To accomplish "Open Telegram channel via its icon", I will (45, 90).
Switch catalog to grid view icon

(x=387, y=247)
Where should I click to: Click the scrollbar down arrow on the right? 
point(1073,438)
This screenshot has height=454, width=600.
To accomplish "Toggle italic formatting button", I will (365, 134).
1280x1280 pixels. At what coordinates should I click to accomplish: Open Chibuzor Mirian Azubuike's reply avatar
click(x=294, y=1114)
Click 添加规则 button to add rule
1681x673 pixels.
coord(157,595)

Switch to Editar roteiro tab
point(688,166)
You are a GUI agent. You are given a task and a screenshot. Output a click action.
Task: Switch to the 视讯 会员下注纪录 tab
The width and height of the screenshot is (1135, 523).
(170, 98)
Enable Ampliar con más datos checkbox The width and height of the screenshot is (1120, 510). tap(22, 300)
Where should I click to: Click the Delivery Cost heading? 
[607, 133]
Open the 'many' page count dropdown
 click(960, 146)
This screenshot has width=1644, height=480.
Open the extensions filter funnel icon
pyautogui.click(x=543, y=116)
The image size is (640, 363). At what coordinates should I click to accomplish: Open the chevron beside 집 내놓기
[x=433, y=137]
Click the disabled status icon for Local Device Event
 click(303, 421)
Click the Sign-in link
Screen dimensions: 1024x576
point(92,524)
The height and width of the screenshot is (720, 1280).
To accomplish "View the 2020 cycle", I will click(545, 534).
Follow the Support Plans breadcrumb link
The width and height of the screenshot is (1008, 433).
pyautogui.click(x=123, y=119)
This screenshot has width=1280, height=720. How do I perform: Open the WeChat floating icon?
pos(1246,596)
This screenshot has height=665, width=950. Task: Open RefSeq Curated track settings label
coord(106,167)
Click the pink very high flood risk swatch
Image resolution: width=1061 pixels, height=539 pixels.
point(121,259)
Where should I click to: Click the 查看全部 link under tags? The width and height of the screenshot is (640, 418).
_ _ _
ACTION ITEM: Each record above should be repeated exactly as it appears.

ANSWER SECTION:
To accomplish "Open Telegram channel via its icon", I will (45, 90).
Switch catalog to grid view icon

(x=387, y=247)
Where should I click to: Click the scrollbar down arrow on the right? 
point(1073,438)
This screenshot has height=454, width=600.
To accomplish "Toggle italic formatting button", I will (365, 134).
1280x1280 pixels. At what coordinates should I click to accomplish: Open Chibuzor Mirian Azubuike's reply avatar
click(x=294, y=1114)
Click 添加规则 button to add rule
1681x673 pixels.
coord(157,595)

Switch to Editar roteiro tab
point(688,166)
You are a GUI agent. You are given a task and a screenshot. Output a click action.
Task: Switch to the 视讯 会员下注纪录 tab
The width and height of the screenshot is (1135, 523).
(170, 98)
Enable Ampliar con más datos checkbox The width and height of the screenshot is (1120, 510). tap(22, 300)
Where should I click to: Click the Delivery Cost heading? 
[607, 133]
Open the 'many' page count dropdown
 click(960, 146)
This screenshot has width=1644, height=480.
Open the extensions filter funnel icon
pyautogui.click(x=543, y=116)
The image size is (640, 363). At what coordinates should I click to accomplish: Open the chevron beside 집 내놓기
[x=433, y=137]
Click the disabled status icon for Local Device Event
 click(303, 421)
Click the Sign-in link
Screen dimensions: 1024x576
point(92,524)
The height and width of the screenshot is (720, 1280).
To accomplish "View the 2020 cycle", I will click(545, 534).
Follow the Support Plans breadcrumb link
The width and height of the screenshot is (1008, 433).
pyautogui.click(x=123, y=119)
This screenshot has width=1280, height=720. How do I perform: Open the WeChat floating icon?
pos(1246,596)
This screenshot has height=665, width=950. Task: Open RefSeq Curated track settings label
coord(106,167)
Click the pink very high flood risk swatch
Image resolution: width=1061 pixels, height=539 pixels.
point(121,259)
Where should I click to: Click the 查看全部 link under tags? The width and height of the screenshot is (640, 418).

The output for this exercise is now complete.